Task objective —
Would you output the whole of the data exactly?

Data supplied —
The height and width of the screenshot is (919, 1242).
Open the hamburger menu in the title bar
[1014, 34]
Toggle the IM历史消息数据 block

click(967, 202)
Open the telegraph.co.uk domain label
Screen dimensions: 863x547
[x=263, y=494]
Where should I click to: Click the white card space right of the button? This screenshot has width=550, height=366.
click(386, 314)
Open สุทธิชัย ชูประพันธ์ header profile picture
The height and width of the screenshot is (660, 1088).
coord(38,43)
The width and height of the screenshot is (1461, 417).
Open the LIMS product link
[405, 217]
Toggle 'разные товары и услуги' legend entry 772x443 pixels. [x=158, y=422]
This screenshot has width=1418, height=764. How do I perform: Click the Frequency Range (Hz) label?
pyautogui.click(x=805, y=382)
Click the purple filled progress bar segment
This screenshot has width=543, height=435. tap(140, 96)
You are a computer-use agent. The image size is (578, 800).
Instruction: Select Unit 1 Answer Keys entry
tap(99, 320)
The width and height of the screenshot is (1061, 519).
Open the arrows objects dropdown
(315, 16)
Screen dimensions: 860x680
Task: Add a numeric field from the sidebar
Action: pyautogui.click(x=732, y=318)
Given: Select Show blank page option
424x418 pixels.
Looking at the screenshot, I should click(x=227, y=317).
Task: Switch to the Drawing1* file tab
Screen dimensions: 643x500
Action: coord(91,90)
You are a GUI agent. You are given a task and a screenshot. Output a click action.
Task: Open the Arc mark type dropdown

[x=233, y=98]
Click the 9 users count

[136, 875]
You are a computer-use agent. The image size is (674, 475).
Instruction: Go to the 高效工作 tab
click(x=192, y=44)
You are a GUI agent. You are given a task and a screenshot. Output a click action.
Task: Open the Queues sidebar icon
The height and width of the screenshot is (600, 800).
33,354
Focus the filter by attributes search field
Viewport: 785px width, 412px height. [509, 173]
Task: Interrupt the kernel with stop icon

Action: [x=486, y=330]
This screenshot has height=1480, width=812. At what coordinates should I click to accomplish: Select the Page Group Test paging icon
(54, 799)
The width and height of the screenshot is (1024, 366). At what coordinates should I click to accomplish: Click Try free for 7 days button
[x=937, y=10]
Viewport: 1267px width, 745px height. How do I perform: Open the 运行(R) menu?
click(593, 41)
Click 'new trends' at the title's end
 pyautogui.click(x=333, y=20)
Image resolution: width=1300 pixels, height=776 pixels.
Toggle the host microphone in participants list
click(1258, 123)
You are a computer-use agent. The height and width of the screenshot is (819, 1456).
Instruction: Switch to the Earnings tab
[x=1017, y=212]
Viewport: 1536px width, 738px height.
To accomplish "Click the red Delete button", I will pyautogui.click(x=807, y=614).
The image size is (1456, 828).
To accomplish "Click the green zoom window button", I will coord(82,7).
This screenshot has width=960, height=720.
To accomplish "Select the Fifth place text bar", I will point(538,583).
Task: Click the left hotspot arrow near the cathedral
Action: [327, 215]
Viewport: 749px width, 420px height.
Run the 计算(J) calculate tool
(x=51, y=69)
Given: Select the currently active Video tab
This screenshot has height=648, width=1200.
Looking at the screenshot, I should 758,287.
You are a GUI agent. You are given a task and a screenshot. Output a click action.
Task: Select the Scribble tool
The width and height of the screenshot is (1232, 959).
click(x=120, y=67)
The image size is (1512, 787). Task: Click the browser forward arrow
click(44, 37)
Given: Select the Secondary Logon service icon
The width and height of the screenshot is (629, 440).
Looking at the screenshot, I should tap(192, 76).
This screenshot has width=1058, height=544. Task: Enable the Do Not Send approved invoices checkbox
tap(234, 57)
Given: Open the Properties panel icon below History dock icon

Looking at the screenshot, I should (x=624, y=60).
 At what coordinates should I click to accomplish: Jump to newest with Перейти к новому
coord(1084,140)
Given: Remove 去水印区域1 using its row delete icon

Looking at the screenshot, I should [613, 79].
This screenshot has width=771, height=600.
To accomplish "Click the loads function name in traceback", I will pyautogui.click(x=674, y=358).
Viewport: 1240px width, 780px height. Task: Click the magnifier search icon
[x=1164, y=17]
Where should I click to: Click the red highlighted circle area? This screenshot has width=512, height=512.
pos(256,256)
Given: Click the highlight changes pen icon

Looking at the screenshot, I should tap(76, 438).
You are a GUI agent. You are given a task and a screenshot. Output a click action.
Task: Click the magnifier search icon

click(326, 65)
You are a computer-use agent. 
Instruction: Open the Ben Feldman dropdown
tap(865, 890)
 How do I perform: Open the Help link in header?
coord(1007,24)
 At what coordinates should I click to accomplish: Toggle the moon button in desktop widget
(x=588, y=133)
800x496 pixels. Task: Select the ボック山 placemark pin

Your response —
The height and width of the screenshot is (919, 1242).
Open the hamburger menu in the title bar
[1014, 34]
Toggle the IM历史消息数据 block

click(967, 202)
Open the telegraph.co.uk domain label
Screen dimensions: 863x547
[x=263, y=494]
Where should I click to: Click the white card space right of the button? This screenshot has width=550, height=366.
click(386, 314)
Open สุทธิชัย ชูประพันธ์ header profile picture
The height and width of the screenshot is (660, 1088).
coord(38,43)
The width and height of the screenshot is (1461, 417).
Open the LIMS product link
[405, 217]
Toggle 'разные товары и услуги' legend entry 772x443 pixels. [x=158, y=422]
This screenshot has width=1418, height=764. How do I perform: Click the Frequency Range (Hz) label?
pyautogui.click(x=805, y=382)
Click the purple filled progress bar segment
This screenshot has width=543, height=435. tap(140, 96)
You are a computer-use agent. The image size is (578, 800).
Instruction: Select Unit 1 Answer Keys entry
tap(99, 320)
The width and height of the screenshot is (1061, 519).
Open the arrows objects dropdown
(315, 16)
Screen dimensions: 860x680
Task: Add a numeric field from the sidebar
Action: pyautogui.click(x=732, y=318)
Given: Select Show blank page option
424x418 pixels.
Looking at the screenshot, I should click(x=227, y=317).
Task: Switch to the Drawing1* file tab
Screen dimensions: 643x500
Action: coord(91,90)
You are a GUI agent. You are given a task and a screenshot. Output a click action.
Task: Open the Arc mark type dropdown

[x=233, y=98]
Click the 9 users count

[136, 875]
You are a computer-use agent. The image size is (674, 475).
Instruction: Go to the 高效工作 tab
click(x=192, y=44)
You are a GUI agent. You are given a task and a screenshot. Output a click action.
Task: Open the Queues sidebar icon
The height and width of the screenshot is (600, 800).
33,354
Focus the filter by attributes search field
Viewport: 785px width, 412px height. [509, 173]
Task: Interrupt the kernel with stop icon

Action: [x=486, y=330]
This screenshot has height=1480, width=812. At what coordinates should I click to accomplish: Select the Page Group Test paging icon
(54, 799)
The width and height of the screenshot is (1024, 366). At what coordinates should I click to accomplish: Click Try free for 7 days button
[x=937, y=10]
Viewport: 1267px width, 745px height. How do I perform: Open the 运行(R) menu?
click(593, 41)
Click 'new trends' at the title's end
 pyautogui.click(x=333, y=20)
Image resolution: width=1300 pixels, height=776 pixels.
Toggle the host microphone in participants list
click(1258, 123)
You are a computer-use agent. The height and width of the screenshot is (819, 1456).
Instruction: Switch to the Earnings tab
[x=1017, y=212]
Viewport: 1536px width, 738px height.
To accomplish "Click the red Delete button", I will pyautogui.click(x=807, y=614).
The image size is (1456, 828).
To accomplish "Click the green zoom window button", I will coord(82,7).
This screenshot has width=960, height=720.
To accomplish "Select the Fifth place text bar", I will point(538,583).
Task: Click the left hotspot arrow near the cathedral
Action: [327, 215]
Viewport: 749px width, 420px height.
Run the 计算(J) calculate tool
(x=51, y=69)
Given: Select the currently active Video tab
This screenshot has height=648, width=1200.
Looking at the screenshot, I should 758,287.
You are a GUI agent. You are given a task and a screenshot. Output a click action.
Task: Select the Scribble tool
The width and height of the screenshot is (1232, 959).
click(x=120, y=67)
The image size is (1512, 787). Task: Click the browser forward arrow
click(44, 37)
Given: Select the Secondary Logon service icon
The width and height of the screenshot is (629, 440).
Looking at the screenshot, I should tap(192, 76).
This screenshot has width=1058, height=544. Task: Enable the Do Not Send approved invoices checkbox
tap(234, 57)
Given: Open the Properties panel icon below History dock icon

Looking at the screenshot, I should (x=624, y=60).
 At what coordinates should I click to accomplish: Jump to newest with Перейти к новому
coord(1084,140)
Given: Remove 去水印区域1 using its row delete icon

Looking at the screenshot, I should [613, 79].
This screenshot has width=771, height=600.
To accomplish "Click the loads function name in traceback", I will pyautogui.click(x=674, y=358).
Viewport: 1240px width, 780px height. Task: Click the magnifier search icon
[x=1164, y=17]
Where should I click to: Click the red highlighted circle area? This screenshot has width=512, height=512.
pos(256,256)
Given: Click the highlight changes pen icon

Looking at the screenshot, I should tap(76, 438).
You are a GUI agent. You are given a task and a screenshot. Output a click action.
Task: Click the magnifier search icon

click(326, 65)
You are a computer-use agent. 
Instruction: Open the Ben Feldman dropdown
tap(865, 890)
 How do I perform: Open the Help link in header?
coord(1007,24)
 At what coordinates should I click to accomplish: Toggle the moon button in desktop widget
(x=588, y=133)
800x496 pixels. Task: Select the ボック山 placemark pin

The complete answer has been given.